Friday, June 6, 2014

Memories of Gabrielle Mae Ross

One year ago tomorrow you left us, and to quote the poet from the last post, we're working hard to make that all alright.

Of course no one knows what to say... Like how many people have lost a child? And you can't make anything better with words. And that's okay.

But I'll tell ya what bereaved parents (especially mothers) absolutely love, is when they hear other people talking about a memory or story about their child who passed. Or even how their child made them feel. Or how they made them think about something. Or inspired them. Or anything.

There's a light out there. We all have it. And, if you don't mind, both Amy and I would be eternally grateful if you shared one of those memories or moments or feelings or thoughts you have with Gabrielle right below (like in the comments section).

It would be the biggest gift to us... just to hear and see and read that Gabrielle's light and love and laughter is still flickering away in more than our own souls... and is alive and well.

Monday, June 2, 2014

Our Little Buddha

It's almost been a year since she left.
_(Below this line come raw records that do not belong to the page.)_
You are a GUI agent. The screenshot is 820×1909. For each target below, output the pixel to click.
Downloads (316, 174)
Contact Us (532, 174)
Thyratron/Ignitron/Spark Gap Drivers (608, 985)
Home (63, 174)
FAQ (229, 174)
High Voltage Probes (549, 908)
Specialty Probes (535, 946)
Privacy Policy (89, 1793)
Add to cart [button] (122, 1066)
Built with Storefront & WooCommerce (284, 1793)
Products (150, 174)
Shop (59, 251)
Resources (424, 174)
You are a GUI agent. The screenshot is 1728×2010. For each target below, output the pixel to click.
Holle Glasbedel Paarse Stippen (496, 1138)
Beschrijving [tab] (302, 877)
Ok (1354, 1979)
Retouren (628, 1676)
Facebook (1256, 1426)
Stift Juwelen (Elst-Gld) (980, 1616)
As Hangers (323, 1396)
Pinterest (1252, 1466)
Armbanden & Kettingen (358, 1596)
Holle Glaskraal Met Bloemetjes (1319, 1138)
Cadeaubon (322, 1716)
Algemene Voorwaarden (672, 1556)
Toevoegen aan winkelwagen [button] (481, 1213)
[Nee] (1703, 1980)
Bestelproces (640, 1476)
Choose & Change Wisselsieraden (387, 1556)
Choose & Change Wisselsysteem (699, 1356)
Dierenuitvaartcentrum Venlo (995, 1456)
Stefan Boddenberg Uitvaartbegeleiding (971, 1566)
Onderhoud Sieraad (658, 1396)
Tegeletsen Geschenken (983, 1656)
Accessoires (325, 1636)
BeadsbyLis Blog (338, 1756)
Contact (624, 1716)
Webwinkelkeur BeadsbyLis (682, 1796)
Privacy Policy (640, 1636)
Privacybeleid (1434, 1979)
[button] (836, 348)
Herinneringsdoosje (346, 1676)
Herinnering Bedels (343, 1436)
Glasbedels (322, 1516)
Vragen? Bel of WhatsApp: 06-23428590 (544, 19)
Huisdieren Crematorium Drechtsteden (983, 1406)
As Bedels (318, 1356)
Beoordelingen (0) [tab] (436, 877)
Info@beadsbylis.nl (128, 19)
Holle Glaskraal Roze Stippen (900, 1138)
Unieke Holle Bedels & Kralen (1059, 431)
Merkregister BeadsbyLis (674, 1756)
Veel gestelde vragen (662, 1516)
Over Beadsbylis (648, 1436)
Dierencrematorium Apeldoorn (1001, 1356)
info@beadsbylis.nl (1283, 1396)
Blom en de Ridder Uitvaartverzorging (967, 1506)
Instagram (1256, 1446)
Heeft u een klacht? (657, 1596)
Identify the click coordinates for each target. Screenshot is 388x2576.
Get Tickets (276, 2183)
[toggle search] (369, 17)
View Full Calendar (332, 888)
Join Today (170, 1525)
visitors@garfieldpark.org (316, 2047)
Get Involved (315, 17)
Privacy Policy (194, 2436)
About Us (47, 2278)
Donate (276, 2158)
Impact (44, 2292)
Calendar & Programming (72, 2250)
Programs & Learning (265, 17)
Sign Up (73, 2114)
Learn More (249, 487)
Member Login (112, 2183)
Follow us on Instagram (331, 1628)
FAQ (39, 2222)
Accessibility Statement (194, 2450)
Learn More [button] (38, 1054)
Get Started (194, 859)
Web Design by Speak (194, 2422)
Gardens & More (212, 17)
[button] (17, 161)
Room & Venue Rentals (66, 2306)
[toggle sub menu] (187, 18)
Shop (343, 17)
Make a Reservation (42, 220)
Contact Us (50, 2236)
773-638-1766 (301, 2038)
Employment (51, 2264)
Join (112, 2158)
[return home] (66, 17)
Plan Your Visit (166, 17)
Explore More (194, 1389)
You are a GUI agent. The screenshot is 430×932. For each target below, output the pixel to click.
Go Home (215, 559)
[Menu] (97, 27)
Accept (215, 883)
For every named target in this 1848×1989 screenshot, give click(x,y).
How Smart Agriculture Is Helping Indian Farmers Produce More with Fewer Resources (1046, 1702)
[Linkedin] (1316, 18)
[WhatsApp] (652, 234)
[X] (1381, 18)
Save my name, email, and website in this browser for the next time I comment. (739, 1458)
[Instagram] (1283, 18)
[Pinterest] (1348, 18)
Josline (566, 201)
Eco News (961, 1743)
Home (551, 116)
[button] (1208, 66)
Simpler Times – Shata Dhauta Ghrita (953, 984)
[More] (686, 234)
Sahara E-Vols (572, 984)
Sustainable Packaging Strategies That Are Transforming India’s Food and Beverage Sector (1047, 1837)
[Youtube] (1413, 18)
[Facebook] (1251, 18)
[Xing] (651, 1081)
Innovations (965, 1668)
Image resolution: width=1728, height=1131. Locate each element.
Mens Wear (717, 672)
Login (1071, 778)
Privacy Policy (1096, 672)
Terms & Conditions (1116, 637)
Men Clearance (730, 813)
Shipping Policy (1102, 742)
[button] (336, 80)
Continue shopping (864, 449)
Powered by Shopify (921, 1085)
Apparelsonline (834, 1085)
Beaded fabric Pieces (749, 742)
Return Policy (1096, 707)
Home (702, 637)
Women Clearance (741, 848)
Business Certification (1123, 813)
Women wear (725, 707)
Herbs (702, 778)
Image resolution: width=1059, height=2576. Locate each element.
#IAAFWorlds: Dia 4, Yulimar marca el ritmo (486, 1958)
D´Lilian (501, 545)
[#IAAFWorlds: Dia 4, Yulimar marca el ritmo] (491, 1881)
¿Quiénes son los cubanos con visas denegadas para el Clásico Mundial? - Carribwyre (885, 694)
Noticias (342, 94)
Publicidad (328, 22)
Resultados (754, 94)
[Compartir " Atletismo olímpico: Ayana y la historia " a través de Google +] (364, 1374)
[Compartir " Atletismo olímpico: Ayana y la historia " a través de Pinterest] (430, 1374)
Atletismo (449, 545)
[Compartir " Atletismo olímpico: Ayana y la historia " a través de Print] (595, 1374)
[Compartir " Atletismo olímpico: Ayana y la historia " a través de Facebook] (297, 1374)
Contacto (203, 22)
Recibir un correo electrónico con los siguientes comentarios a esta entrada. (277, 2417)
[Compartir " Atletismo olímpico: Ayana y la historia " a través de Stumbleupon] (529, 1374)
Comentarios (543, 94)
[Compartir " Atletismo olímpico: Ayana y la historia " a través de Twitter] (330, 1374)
Gabrielle was our little Buddha. Re-watching pieces of this documentary with Amy tonight (see below) compelled me to share a few quotes with whomever still visits here:
"Everybody understands suffering. It's something that we all share with everybody else."
"No matter what your circumstances you will end up losing everything you love, end up aging, you will end up ill, and the problem is that we need to figure out how to make that be all alright."
"When I know the glass is already broken, I know every minute is precious."
That last one couldn't better capture our time with little Gabrielle.

I should also share that I just can't help but view our indulgent society with all its frills and luxuries akin to Buddha's childhood palace with its material and egoistic ambitions... and how utterly afraid everyone is to hurt and suffer... and how "un-real" that world view is.

I've long, long wanted to share these thoughts and parallels with Buddhism to our time with Gabrielle. I couldn't explain the former to you any better than this documentary does:


"The Buddha saw death and life as inseparable. These are two sides of the same thing. Death is always with us. Death is part of the whole large unknown. And if we are unable to smile at the idea of the unknown, then we're in real trouble."